The metaverse, branded “the next generation of the Internet,” offers a 3D virtual world in which people can do business, hang out, and play games using virtual avatars or holograms via virtual reality (VR) and augmented reality (AR) headsets.

NetDragon Websoft, a Chinese gaming business known for titles such as Eudemons Online, Heroes Evolved, Conquer Online, and Under Oath, is banking big on this new digital world and its associated technology.

“From our perspective, the metaverse is here to stay, and an AI CEO is part of the plan to enter it. “We’re doing this for real,” Dr Simon Leung, the company’s vice chairman, told in September.

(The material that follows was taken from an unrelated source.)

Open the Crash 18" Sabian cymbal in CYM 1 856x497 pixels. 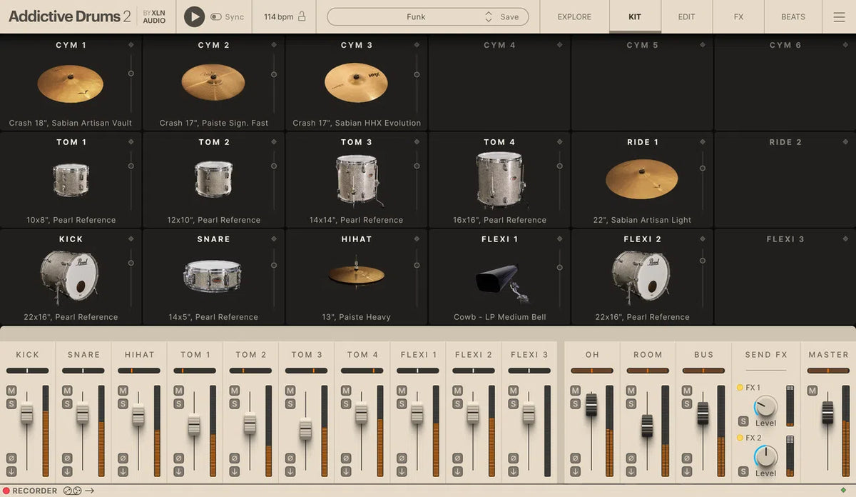tap(71, 83)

The appointment of Tang Yu, the name of the AI-driven virtual robot CEO, “is a move to pioneer the use of AI to transform corporate management and leapfrog operational efficiency to a new level,” the company said in a statement, adding that it represented a major milestone” towards being a “metaverse organization”.

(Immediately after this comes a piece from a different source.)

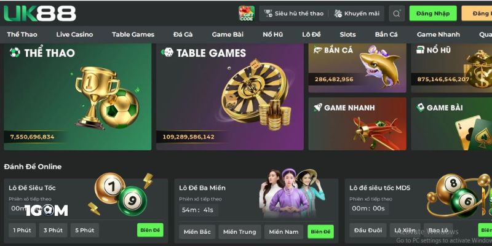Image resolution: width=492 pixels, height=246 pixels.
Task: Click the dice icon next to TABLE GAMES
Action: [167, 52]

What Would Tang Yu Do Specifically?

The humanoid robot will “streamline process flow, improve the quality of labour activities, and accelerate execution,” according to the business.

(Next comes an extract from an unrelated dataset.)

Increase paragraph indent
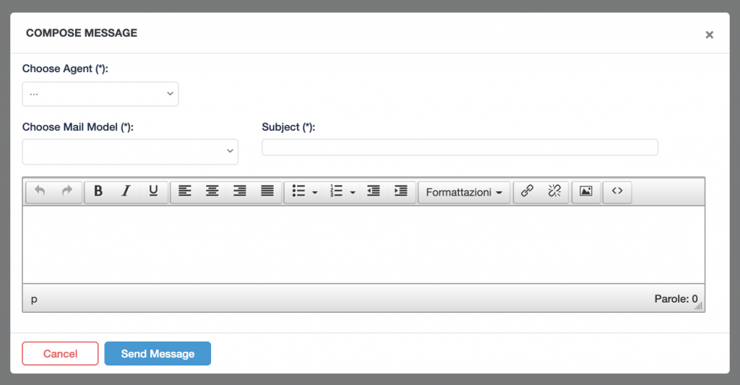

Tang Yu will also act as “a real-time data hub and analytical tool to enhance rational decision-making in daily operations and enable a more effective risk management system”.

“Tang Yu is anticipated to play a vital role in talent development and maintaining a fair and efficient workplace for all employees,” according to the company.

“We’re going to hire Tang Yu to assist us to run the company, and then we’ll be able to shift resources from her role into other sectors that will help us develop the business,” Leung explained.

The statement did not say if Tang Yu would make independent choices as CEO or if the robot would be overseen by a human.

The corporation did not react to a request for comment from Next.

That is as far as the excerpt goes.